The Edge Weighted Digraph Algorithm is an essential technique used in graph theory for finding the shortest paths in a directed graph with weighted edges. This algorithm, often referred to as Dijkstra's algorithm, is widely employed in various applications such as network routing, traffic engineering, social network analysis, and transportation planning. The fundamental idea behind this algorithm is to iteratively explore the vertices of the graph in a greedy manner, updating the shortest path distances based on the edge weights and using a priority queue to determine the next vertex to explore. By maintaining a set of tentative distances for each vertex, the algorithm efficiently identifies the shortest path from a given source vertex to all other vertices in the graph. To implement the Edge Weighted Digraph Algorithm, one starts by initializing the distance of the source vertex to zero and all other vertices to infinity. A priority queue is then used to store the vertices and their tentative distances, with the source vertex being the first to be explored.
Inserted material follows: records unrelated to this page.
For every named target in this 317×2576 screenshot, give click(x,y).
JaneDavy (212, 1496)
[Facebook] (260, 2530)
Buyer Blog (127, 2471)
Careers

Upon exploring a vertex, the algorithm updates the tentative distances of its adjacent vertices if the sum of the current vertex's distance and the edge weight connecting them is less than their existing tentative distance. This process is repeated for all vertices in the priority queue until it becomes empty, at which point the shortest paths have been determined. The efficiency of this algorithm relies on its ability to quickly identify the next vertex to explore, which is facilitated by the use of a priority queue. The time complexity of the Edge Weighted Digraph Algorithm is O(|V|^2) for a dense graph, but can be reduced to O(|V|log|V|) with the help of an efficient priority queue implementation like Fibonacci heaps.